Por razones del todo ajenas a mi voluntad y en estricto cumplimiento de funciones a mí asignadas por el alto mando de AlaMesa, me encontraba yo en Varadero. Así que ya puedes ir borrando esa sonrisita y ahorrarte el “Oh... Varadero” espetado con sorna. Yo estaba trabajando.
Y calado hasta los huesos. Empezó a llovernos junio encima en calle 32 y para cuando llegamos a hacer una parada técnica en 43 estábamos a medio calar.
Un poco de antecedentes. Tú, lectora, que has frecuentado la península de Hicacos más que yo, estás al tanto de que los hábiles urbanistas que rigieron el trazado del entramado de calles de la región, decidieron “a diferencia de sus contrapartes habaneras”, numerarlas en un patrón consecutivo y no alterno. Así, tras calle 32, viene la 33. Afortunadamente, para no abrumar a las mentes habano-céntricas, las cuadras por esos lares tienden a ser más cortas. Así que estamos hablando de 9 cuadras técnicas y aproximadamente 5 de las reales.
Pero para esas alturas, la S “75 kg de mujer, 250 kg de entusiasmo”, había tenido suficiente de este clima insular tropical que hace las delicias del General Resóplez. Nos obligamos a hacer una parada en la cervecería de calle 43, por la cerveza y eso, seguimos camino para el Floridita a tomar daiquirís de jengibre y ya secos por dentro, salimos a la caza de un santo grial perdido: La Cava.
Supimos de este sitio desoyendo las recomendaciones para turistas “la S parece yuma” de nuestros anfitriones y llevándolos a proveernos de otras más sinceras. A la pregunta de adonde irían ellos a comer, en dos ocasiones nos apuntaron hacia ese lugar.
Es tan nuevo que pocos no locales parecen conocer de su existencia, el hostal Boulevard en calle 62 que le sirve de sede parece acabado de construir y ningún cartel marca la X del tesoro.
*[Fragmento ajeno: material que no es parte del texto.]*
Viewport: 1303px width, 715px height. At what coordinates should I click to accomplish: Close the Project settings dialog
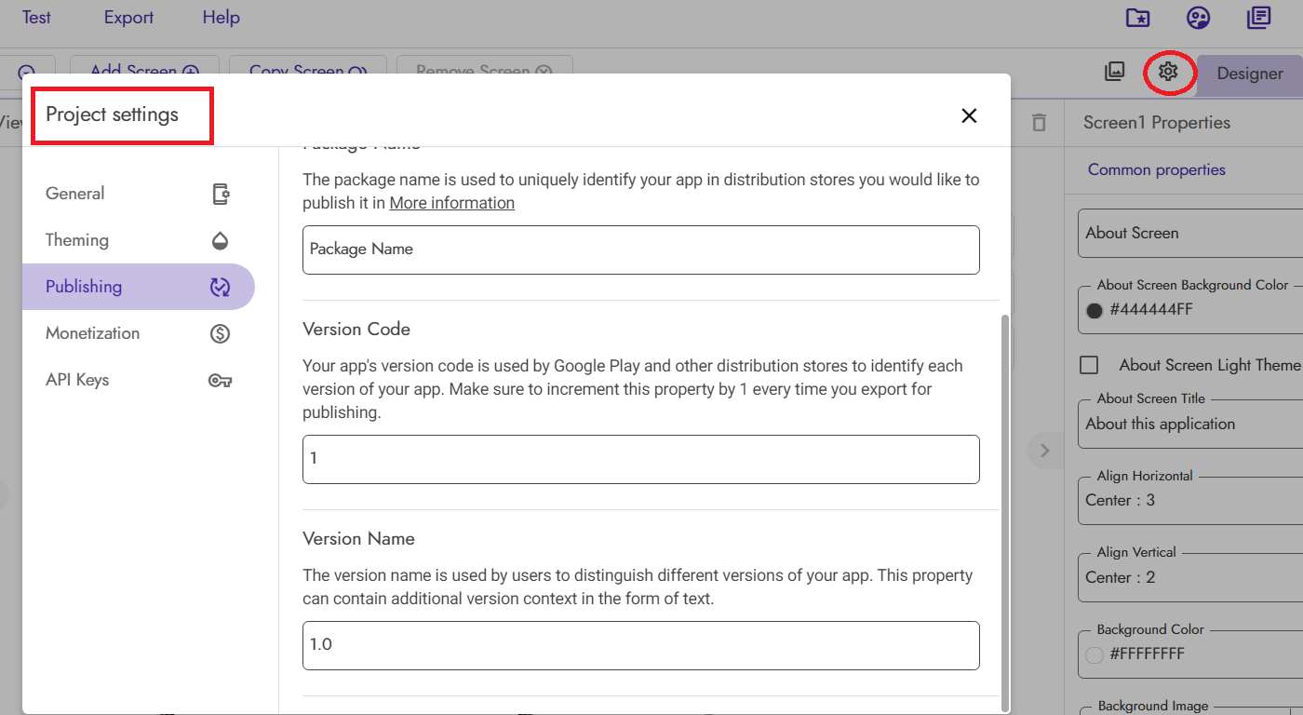click(969, 115)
Sobre la puerta “a la vez discreta y todo lo contrario, parece una puerta de taberna del siglo XVI, pero si no estás mirando le pasas por el lado”, está la efigie de una barrica de concreto. No te doy más pistas.
Adentro habita lo barroco. Los anaqueles de madera cargados de botellas de los que proviene su nombre estaban ricamente adornados, las mesas eran coherentes con la atmósfera de taberna renacentista que estaría bien si no nos encontráramos en una edificación de prefabricado.
Pero más allá de mis diatribas y de mi denso humor de cuarentón bien conservado, tengo que comerme el sombrero con el lugar.
La cava de La Cava está bien surtida, dimos con una botella de vino blanco, uva verdejo, fresco como una lechuga, frío como el corazón de mi ex esposa. Lo atacamos a la par que desmantelábamos una bandeja de quesos, dátiles, ciruelas pasas, mermelada de fresa y frutos secos, todo incluido.
A nuestro lado una alegre mesa de jóvenes locales hacía lo mismo con una bandeja similar, pero de salmón ahumado, mientras desarmaban una botella de una edición especial de Sangre de Toro. Al parecer la taberna era ibérica.
De fuertes nos pedimos unas langostas a la plancha con una bechamel por encima. Nada muy elaborado, a lo bestia: buen sabor, cocción en su punto y crustáceos tamaño canoa amazónica. Yo que soy de buen comer salí agarrándome la panza que no tengo.
En la mesa de al lado, los jovenzuelos desmantelaban toda clase de carnes y asados de mamíferos diversos.
Te digo lectora, no apto para vegetarianos. Allí lo único verde era el verdejo.
No cabían los postres, me pedí un café expreso y la S un café Boulevard, que es lo mismo, pero con el mesero viniendo con el aparatillo que parece un extintor y dándole par de vueltas de crema chantillí, una cucharada de canela y dos palillos de chocolate. Barroco no, barroquísimo.
Las 12 medias cuadras que nos separaron de los primeros auxilios practicados de nuevo en el Floridita en la forma de dos rondas de cognac, se tornaron extensas. Nada mejor que el alivio momentáneo para la sobrecarga de proteína que ese golpe dulce y caliente y un poco de música y buen ambiente.
A la mañana siguiente, la primera sin lluvia por aquellos días, el sol costero me encontró en una tumbona, sufriendo con estoicismo los embates de mi primera resaca de mariscos.